Insurer will move more micro-SME business online to facilitate the growth

AXA

AXA is targeting 10% growth in the mid-market as part of its ambitious five-year plans.

The insurer has identified 10 trade segments that it wants to write more business in to boost its market share in the sector, which is currently about 3%.

AXA commercial lines managing director Jon Walker told Insurance Times: “A lot of insurers have come into the SME space, which is our heartland, so moving into the mid-market space is a way of protecting and growing our GWP.”

The new mid-market proposition is known as AXA Vantage and is designed for commercial businesses with premiums between £10,000 and £100,000.

The insurer is producing guidance on each of its 10 target sectors to help educate brokers on the types of mid-market businesses it has appetite for.
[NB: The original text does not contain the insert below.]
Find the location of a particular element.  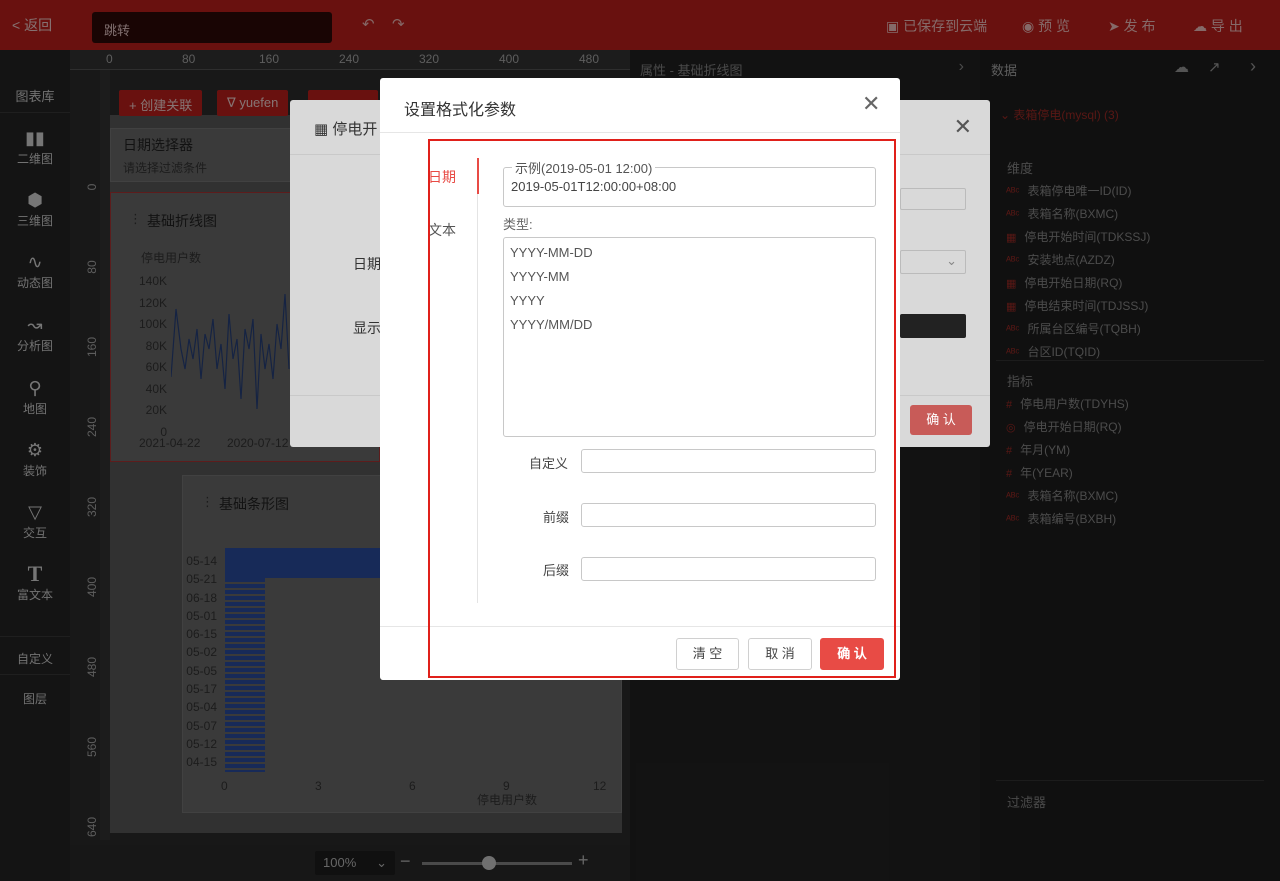

divider is located at coordinates (640, 132).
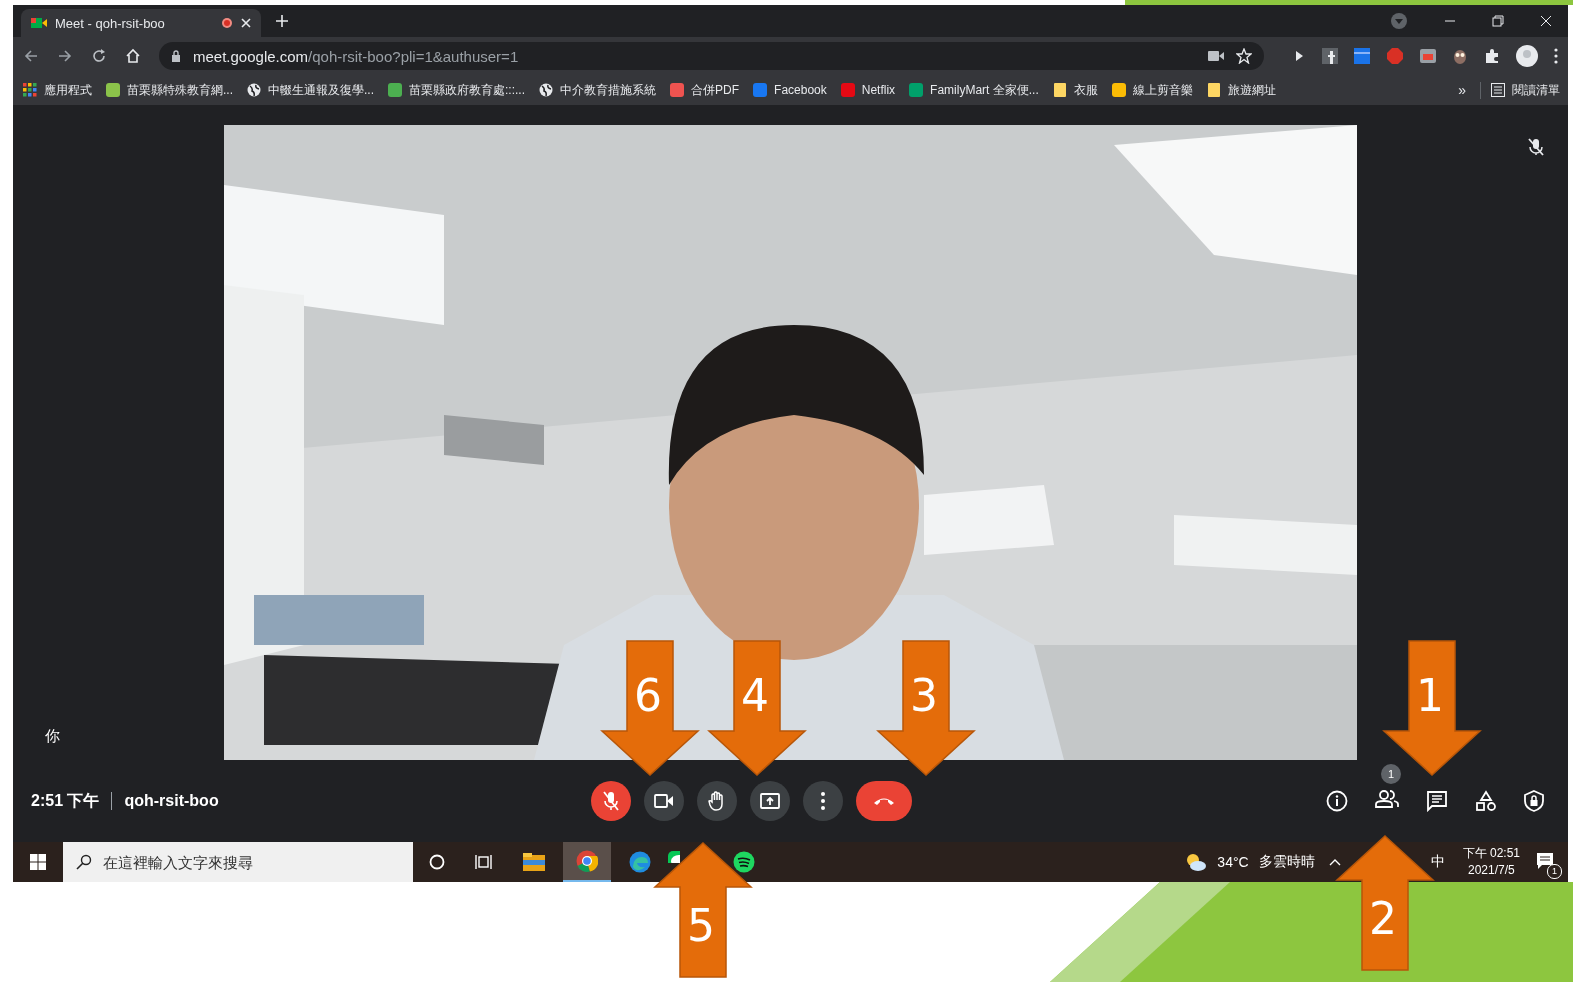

Construction, real estate and manufacturing guides have already been released, with motor fleet and retail next to launch.

AXA commercial lines and personal intermediary chief executive Amanda Blanc said the insurer would push more of its simple SME products to its online e-trading platforms so the branches could focus on growing their mid-market books.

“In the branches now the average premium is about £6,500; it really needs to be closer to £15,000 and that’s where we’ll be taking it over the next few years,” she said.

E-trading push

Earlier this year the insurer launched its commercial combined product on its online e-trading platforms and its motor fleet product is expected to be live by the end of June.

Walker said: “Put simply, we want to take the low end of SME online, we want to keep the mid to high-end SME in branch and we want to write new mid-market business in branch.

“Our challenge is to continue to build products that can be e-traded by brokers, continue to improve the service model that sits behind it and then to educate brokers about why it might be better for them to transact those products with us via an online route rather than coming to the branch infrastructure.”